I have mused back over the year to see if unplugging had any significant impact on my life. The answer is a resounding yes.
- I stopped watching other people talk about their recipes and wrote five of my own, one of which got picked up on a major site, another was shared on our dairy’s website. I received the nicest letters, coupons, and a box of products from the various manufacturers of the products I featured, and all I did was write to them about something I loved, something I created using their product. That feeling of connecting with a world outside myself was sweet and uplifting.
- I read some pretty significant life-changing books. I read fiction and non-fiction. I traveled through Asia, Spain, and Germany without ever leaving my chair. I experienced the great pleasure of connecting with a world so much bigger than cable. I wrote to authors and poets, and was so humbled and excited when they wrote back! Every single person wrote back. I learned the power of a quick note, an acknowledgement and an encouraging word can make the difference between living and just existing.

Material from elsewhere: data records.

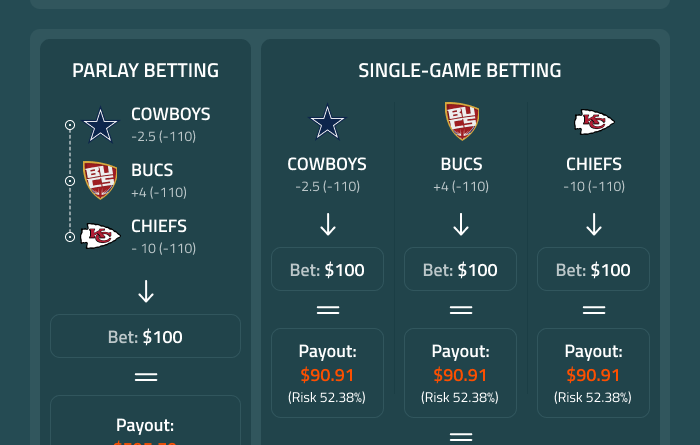Open the Single-Game Betting heading
Image resolution: width=700 pixels, height=445 pixels.
[x=460, y=71]
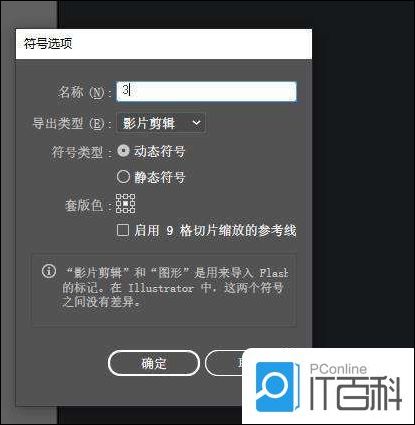Set registration point to bottom-left square
This screenshot has width=415, height=425.
tap(118, 210)
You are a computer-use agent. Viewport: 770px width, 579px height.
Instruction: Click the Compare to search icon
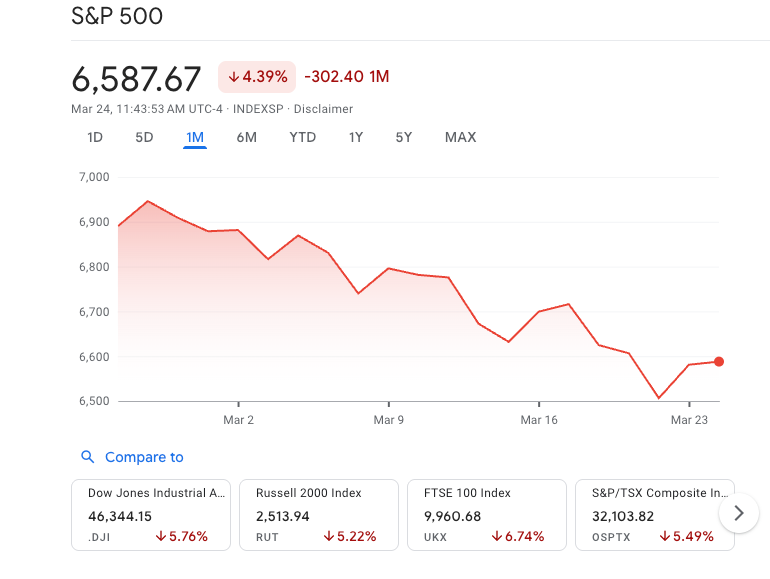[87, 457]
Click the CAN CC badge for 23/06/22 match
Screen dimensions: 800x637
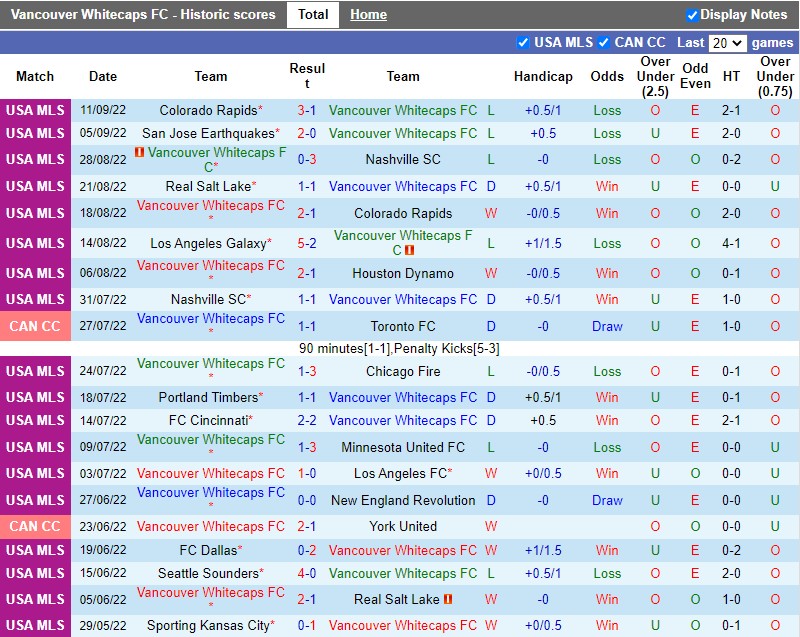click(x=35, y=526)
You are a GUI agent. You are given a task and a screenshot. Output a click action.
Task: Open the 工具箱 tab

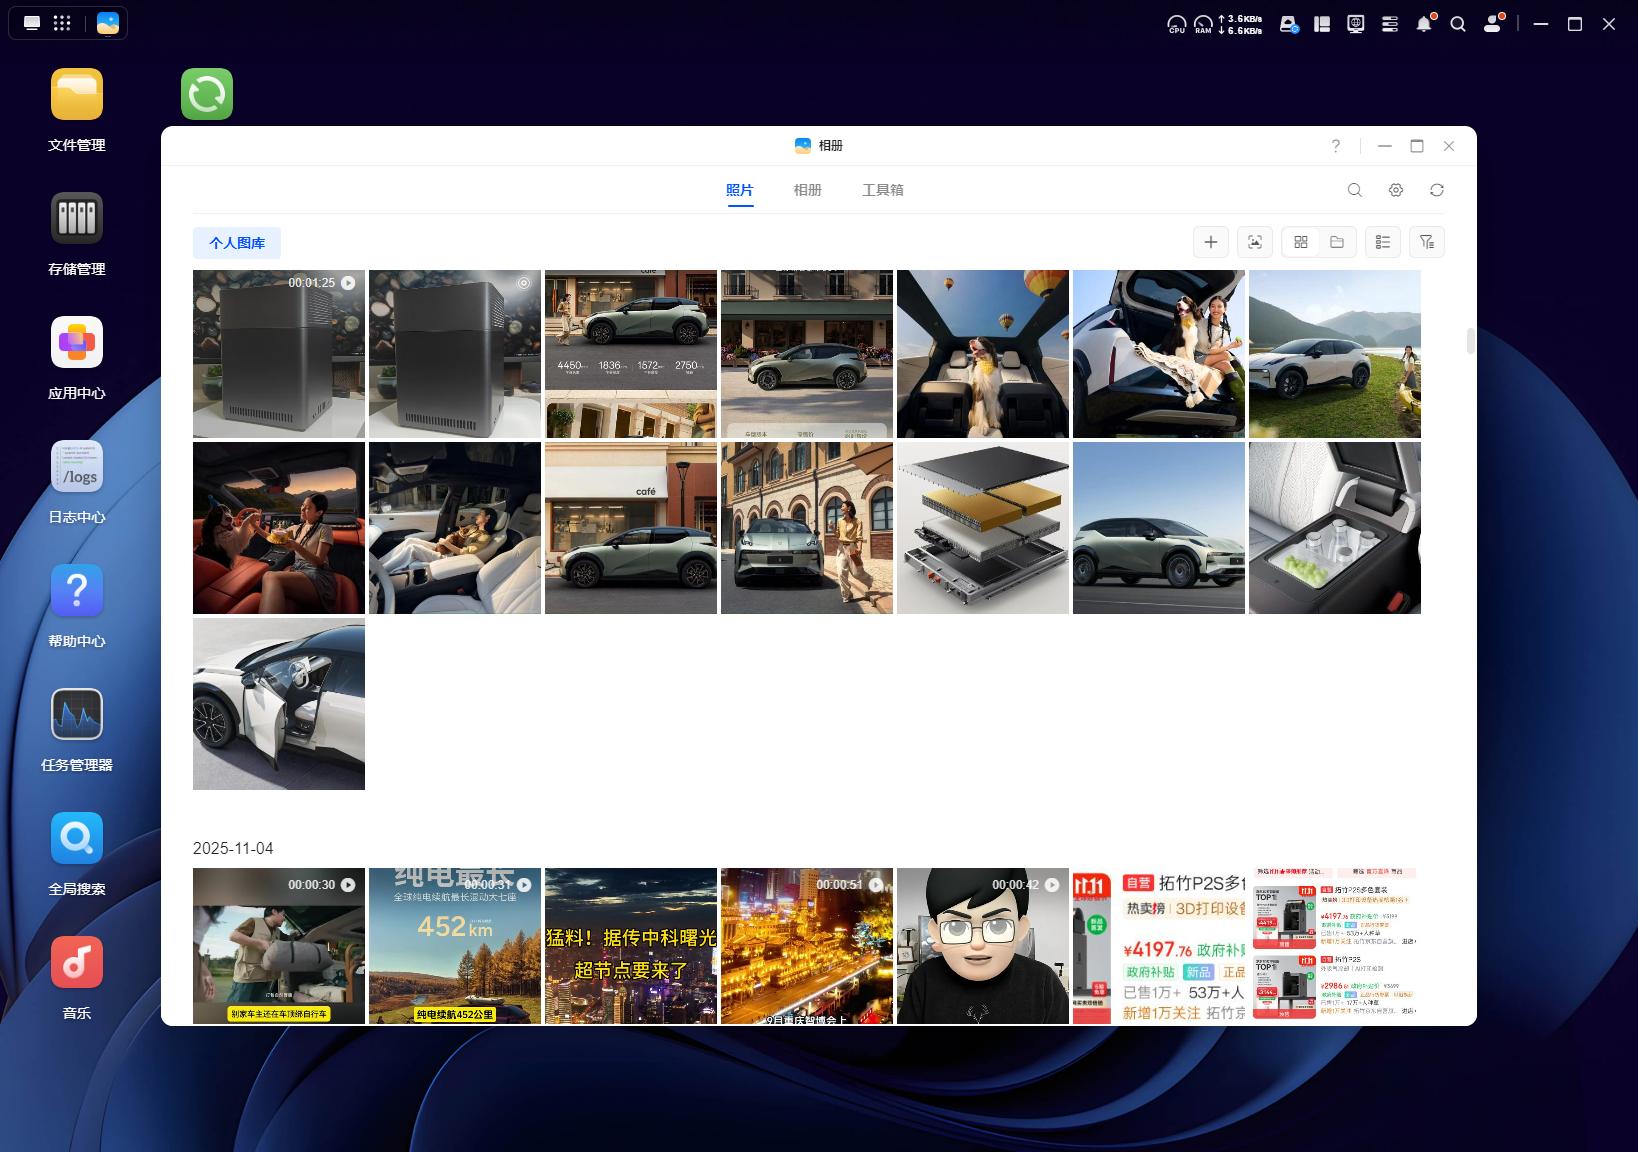pyautogui.click(x=882, y=190)
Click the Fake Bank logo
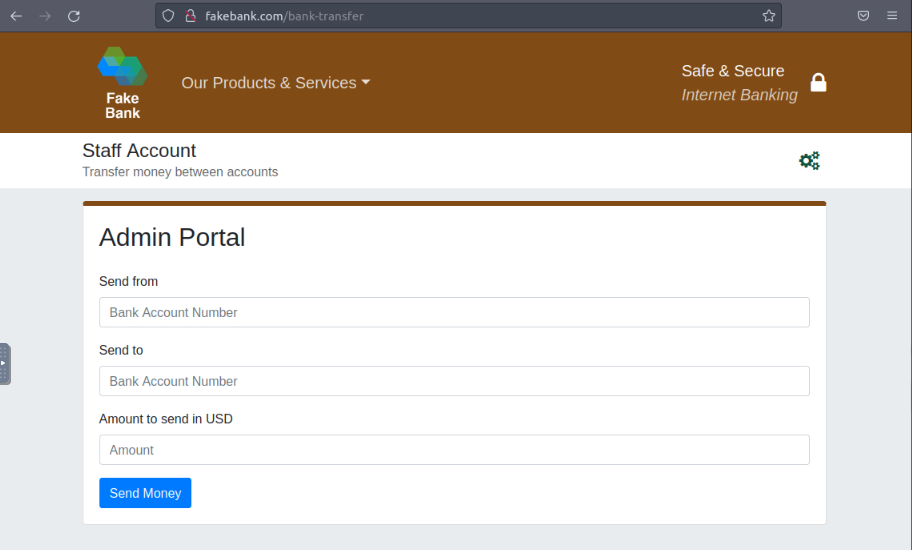 tap(123, 83)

- I culled through Justin’s boxes and read his notes from all of his classes. I pulled out his quotes, his written thoughts, I looked up every scripture verse that he jotted down in the margin, and copied down every hymn he wrote out. I gathered over ten typed pages of his innermost thoughts. I found some of his reading lists of what he had read over the summer, what he wanted to read. It was slow and exhausting work, painful and wrenching, but it was real, my real world. My flesh and blood story.
- I discovered that I am not the only grown-up who loves to color, evidently there are quite a few of us out there – like millions. And where I haven’t had the pencils out since the weather broke and the days are longer, I found great peace in silent evenings allowing my imagination to run wild with colors like Copenhagen Blue and Peacock Green.
- I allowed myself the grace of receiving a gift from Doug, a Nikon D3300. He had been wanting to gift me with a dSLR camera for a couple of years, but I found it difficult to accept a gift of that expense. The world that opened up was beyond my imagination, nothing on cable compares to the solace of getting lost with my camera.
- And I wrote this year, submitted stories for inclusion in an anthology, submitted stories for a writing contest, overhauled the blog, and throughout this last year my voice emerged. A year ago I could have not narrowed down 29 categories to 7. I believe in radical self-care, gentle nutrition, a spirituality that is earthy and ancient, and that dogs are healers, cats keep us humble.
Do we still watch some TV? Yes, but programming of our choice, delightful BBC productions, wonderful old movies. The TV goes for weeks without ever being turned on. When I do watch something, it is a mindful, purposeful choice. Please do not assume that I am saying cable is evil and TV is a spawn of hell, because I am not. I am simply sharing what our experience has been during our year without cable.
I learned that a “no” to something is often an adventurous “yes” to something new and exciting. No is not the end, it is only the beginning.
I am right with you on the cable. We do still watch shows occasionally through streaming (mostly the kids), but I don’t miss it. And I love coloring! I just bought a grown up coloring book and colored pencils as a birthday gift for a friend going through a tough time. I find it soothing.